Budget 2013: green measures at a glance
21st March 2013
This article was taken from guardian.co.uk
and was written by Adam Vaughan. A direct link to the original article can be found at the bottom of the page.
The chancellor dashed hopes in the renewable energy industry that it might figure in his talk of more public expenditure on big infrastructure projects. Instead, he cited high-speed rail investment, and said the government was "spending more on new roads than in a generation".
Osborne said that "creating a low-carbon economy should be done in a way that creates jobs – not costs them", but did not spell out how this should be done. He highlighted Tuesday's planning go-ahead for new nuclear reactors at Hinkley Point in Somerset, and a promise to take forward two new carbon capture and storage (CCS) projects as part of the UK's £1bn CCS competition.

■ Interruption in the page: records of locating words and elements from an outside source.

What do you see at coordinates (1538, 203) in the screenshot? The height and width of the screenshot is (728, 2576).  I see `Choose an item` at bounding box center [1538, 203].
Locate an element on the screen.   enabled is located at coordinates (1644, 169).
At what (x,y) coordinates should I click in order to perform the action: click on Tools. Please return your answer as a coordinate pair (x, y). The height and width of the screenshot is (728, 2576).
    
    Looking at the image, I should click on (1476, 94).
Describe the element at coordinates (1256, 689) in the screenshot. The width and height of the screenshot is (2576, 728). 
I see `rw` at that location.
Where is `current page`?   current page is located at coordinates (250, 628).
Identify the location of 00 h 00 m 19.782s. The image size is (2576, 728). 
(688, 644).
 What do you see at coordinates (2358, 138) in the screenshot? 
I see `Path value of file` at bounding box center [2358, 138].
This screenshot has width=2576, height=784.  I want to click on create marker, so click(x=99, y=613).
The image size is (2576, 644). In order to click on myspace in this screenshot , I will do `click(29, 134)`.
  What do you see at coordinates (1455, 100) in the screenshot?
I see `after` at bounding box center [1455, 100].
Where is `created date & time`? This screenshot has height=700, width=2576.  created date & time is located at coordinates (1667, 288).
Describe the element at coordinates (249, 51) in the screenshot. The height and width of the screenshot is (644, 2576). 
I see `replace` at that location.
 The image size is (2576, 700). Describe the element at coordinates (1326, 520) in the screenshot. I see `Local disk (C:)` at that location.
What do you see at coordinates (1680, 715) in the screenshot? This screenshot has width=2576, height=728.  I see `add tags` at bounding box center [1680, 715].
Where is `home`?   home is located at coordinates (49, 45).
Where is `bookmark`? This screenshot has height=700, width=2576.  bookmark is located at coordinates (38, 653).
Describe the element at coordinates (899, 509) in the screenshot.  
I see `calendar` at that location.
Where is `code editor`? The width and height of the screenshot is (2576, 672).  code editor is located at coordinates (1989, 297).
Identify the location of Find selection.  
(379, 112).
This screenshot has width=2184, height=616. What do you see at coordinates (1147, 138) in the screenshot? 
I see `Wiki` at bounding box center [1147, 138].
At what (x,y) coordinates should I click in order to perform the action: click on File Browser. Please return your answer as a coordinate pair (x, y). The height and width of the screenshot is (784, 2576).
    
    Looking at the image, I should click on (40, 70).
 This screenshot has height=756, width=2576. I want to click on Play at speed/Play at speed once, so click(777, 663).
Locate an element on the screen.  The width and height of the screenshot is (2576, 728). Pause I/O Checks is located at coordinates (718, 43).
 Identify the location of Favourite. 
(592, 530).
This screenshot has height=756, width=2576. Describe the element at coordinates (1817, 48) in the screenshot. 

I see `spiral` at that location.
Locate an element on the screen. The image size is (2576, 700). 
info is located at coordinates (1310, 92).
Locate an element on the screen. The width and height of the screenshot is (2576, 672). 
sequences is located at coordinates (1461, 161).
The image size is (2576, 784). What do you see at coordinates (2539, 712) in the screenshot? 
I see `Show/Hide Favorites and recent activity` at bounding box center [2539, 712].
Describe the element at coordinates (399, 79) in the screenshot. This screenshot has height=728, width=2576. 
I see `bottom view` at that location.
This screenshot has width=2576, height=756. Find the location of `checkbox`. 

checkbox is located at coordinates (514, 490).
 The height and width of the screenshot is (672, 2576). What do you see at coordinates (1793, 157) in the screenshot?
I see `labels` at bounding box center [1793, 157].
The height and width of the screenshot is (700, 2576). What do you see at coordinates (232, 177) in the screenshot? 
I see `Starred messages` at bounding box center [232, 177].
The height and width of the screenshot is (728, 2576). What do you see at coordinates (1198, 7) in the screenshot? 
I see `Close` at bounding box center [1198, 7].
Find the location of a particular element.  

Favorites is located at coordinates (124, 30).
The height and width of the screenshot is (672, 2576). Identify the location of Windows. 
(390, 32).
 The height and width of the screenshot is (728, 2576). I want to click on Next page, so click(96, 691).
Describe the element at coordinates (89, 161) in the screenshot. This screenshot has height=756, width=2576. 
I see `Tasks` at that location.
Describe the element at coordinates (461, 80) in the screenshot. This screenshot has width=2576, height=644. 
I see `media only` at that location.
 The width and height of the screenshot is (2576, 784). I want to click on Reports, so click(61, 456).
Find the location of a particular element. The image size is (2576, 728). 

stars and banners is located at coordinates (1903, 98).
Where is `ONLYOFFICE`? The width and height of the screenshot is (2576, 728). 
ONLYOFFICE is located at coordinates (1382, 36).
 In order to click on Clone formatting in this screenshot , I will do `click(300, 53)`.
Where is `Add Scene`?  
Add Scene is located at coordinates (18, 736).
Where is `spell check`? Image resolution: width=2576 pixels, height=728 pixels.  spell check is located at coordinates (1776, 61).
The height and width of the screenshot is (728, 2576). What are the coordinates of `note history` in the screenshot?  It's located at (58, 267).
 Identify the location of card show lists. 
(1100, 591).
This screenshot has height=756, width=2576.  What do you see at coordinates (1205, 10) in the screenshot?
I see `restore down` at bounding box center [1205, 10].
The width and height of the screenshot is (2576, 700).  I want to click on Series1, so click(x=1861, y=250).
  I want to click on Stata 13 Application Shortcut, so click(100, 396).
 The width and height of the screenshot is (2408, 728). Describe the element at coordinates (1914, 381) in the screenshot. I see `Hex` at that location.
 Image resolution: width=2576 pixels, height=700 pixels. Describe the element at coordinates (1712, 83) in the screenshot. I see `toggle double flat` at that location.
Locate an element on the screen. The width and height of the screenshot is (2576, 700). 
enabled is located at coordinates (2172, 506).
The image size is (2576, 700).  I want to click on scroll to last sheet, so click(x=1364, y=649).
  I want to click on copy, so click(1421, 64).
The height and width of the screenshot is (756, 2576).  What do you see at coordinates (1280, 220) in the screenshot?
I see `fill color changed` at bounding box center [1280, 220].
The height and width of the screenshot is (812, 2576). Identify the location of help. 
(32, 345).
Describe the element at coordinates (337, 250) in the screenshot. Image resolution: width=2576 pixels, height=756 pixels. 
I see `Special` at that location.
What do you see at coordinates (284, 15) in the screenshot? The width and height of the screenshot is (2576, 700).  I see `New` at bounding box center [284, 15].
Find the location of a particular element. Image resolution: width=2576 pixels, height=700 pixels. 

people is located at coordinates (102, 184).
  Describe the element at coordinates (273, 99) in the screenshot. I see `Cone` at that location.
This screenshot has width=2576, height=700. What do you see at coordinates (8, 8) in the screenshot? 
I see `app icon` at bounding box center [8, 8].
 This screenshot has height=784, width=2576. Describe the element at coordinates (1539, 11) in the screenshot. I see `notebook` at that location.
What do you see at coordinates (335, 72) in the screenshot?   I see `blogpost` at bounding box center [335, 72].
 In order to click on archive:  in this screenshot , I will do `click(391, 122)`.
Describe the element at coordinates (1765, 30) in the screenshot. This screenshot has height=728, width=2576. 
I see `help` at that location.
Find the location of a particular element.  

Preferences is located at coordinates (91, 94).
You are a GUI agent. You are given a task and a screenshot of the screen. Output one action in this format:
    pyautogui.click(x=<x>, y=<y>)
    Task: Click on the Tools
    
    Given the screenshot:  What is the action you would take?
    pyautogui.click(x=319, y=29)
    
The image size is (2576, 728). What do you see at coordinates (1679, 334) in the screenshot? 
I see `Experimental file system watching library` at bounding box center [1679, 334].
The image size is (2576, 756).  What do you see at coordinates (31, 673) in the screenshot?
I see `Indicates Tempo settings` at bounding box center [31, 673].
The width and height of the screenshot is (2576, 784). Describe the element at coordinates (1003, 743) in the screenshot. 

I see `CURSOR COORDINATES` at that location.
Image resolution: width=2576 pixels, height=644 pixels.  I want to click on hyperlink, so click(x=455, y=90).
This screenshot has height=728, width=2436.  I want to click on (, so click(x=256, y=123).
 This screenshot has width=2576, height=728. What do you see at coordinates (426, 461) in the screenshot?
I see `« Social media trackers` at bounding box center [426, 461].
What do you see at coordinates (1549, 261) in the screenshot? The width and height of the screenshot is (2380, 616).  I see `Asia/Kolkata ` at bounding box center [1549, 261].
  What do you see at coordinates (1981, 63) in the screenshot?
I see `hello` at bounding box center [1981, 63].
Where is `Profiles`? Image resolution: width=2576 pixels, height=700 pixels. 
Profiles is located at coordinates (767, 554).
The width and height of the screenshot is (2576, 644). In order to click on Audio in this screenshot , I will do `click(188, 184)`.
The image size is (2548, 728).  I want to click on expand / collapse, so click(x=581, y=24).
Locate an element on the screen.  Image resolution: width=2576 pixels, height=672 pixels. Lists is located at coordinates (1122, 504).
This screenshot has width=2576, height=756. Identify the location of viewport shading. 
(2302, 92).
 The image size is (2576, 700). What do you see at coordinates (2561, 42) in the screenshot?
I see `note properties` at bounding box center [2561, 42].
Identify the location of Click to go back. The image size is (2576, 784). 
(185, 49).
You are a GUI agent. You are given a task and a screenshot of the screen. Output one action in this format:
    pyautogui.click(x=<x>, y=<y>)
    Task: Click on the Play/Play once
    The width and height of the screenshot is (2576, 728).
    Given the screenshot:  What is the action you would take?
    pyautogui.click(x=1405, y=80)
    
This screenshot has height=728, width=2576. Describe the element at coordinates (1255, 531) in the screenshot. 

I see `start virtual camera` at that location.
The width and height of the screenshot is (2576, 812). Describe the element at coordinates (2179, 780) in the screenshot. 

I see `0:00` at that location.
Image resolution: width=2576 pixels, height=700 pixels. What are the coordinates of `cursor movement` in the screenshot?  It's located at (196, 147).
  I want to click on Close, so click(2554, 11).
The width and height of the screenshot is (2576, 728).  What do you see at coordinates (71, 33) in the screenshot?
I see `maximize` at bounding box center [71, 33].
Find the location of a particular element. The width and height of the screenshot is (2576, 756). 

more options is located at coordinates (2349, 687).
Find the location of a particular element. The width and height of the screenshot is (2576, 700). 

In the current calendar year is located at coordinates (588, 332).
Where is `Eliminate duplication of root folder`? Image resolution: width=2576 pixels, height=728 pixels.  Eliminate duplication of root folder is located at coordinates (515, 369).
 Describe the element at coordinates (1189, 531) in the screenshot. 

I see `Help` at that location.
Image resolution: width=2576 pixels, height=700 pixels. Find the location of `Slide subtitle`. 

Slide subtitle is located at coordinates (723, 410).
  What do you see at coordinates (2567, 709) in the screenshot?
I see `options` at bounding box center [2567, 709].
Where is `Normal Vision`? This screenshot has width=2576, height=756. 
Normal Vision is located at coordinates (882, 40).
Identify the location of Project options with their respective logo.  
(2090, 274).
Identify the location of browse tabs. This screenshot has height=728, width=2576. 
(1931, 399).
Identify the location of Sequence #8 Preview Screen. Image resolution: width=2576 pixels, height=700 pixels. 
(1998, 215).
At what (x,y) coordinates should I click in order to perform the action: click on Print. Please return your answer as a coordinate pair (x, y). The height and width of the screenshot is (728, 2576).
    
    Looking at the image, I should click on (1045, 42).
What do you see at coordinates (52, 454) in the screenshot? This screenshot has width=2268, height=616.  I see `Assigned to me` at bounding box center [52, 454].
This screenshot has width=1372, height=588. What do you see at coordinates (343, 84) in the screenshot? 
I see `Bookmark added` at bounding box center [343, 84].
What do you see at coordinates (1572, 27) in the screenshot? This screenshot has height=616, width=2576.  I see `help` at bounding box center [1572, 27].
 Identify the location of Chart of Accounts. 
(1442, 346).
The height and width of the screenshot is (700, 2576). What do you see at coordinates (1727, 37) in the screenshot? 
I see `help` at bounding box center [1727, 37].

Osborne reiterated his autumn statement pledge to give tax breaks to encourage shale gas development in the UK. "I want Britain to tap into new sources of low-cost energy sources like shale gas," he said, adding the government would set up a new shale gas field allowance.
The ceramics industry will be given exemption from a tax known as the climate change levy, the chancellor said, leading to smiles from Tristram Hunt, the Labour MP for Stoke-on-Trent, where much of the industry is based. Osborne said that "some other industries" would also be made exempt, and that support for energy-intensive industries would be extended beyond 2015.
Cars and fuel
New incentives for the manufacture of ultra low-emission vehicles were promised. Two new company car tax bands will be introduced from April 2015 for cars with emissions of 0-50g/CO2 per kilometre, ie electric cars. But as expected Osborne cancelled a planned fuel duty increase in September. In the past, he has cancelled several scheduled fuel duty rises, most recently a 3p rise per litre due in January.